Hector Galan, a film and television producer from Austin, Texas, will be brought in to assist Burns with the 14-hour series, which has already been produced and is scheduled for release in September.
Burns and PBS President Paula Kerger announced Galan’s hiring during a private meeting at a Washington hotel Tuesday with members of various Hispanic groups, members of Congress and other public television officials. Galan also attended the meeting.
Darting into an elevator afterward, Burns said: “I feel like we listened, had a fair exchange and are moving to a win-win, positive solution to the problem.”
“It’s fantastic,” said Galan, who produced the 1996 series “Chicano! History of the Mexican American Civil Rights Movement” for PBS.
Hispanic groups protested that oversight, and asked that the film and educational materials be redone to add the stories of Hispanic veterans. PBS agreed to some of the requests last week.
About half a million Hispanics are believed to have fought in the war, and 15 were Medal of Honor winners.

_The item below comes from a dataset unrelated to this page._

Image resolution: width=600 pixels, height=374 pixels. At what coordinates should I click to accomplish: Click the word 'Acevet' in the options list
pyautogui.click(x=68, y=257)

Burns’ series, made over six years, tells the story of the war through people from four communities — Waterbury, Conn.; Mobile, Ala.; Sacramento, Calif.; and Luverne, Minn. The film’s co-producer is Lynn Novick.
Galan said he is putting aside work on another film on Latin rhythms to work with Burns. He described himself as a World War II buff whose father served in the war as a member of the Army Corps of Engineers.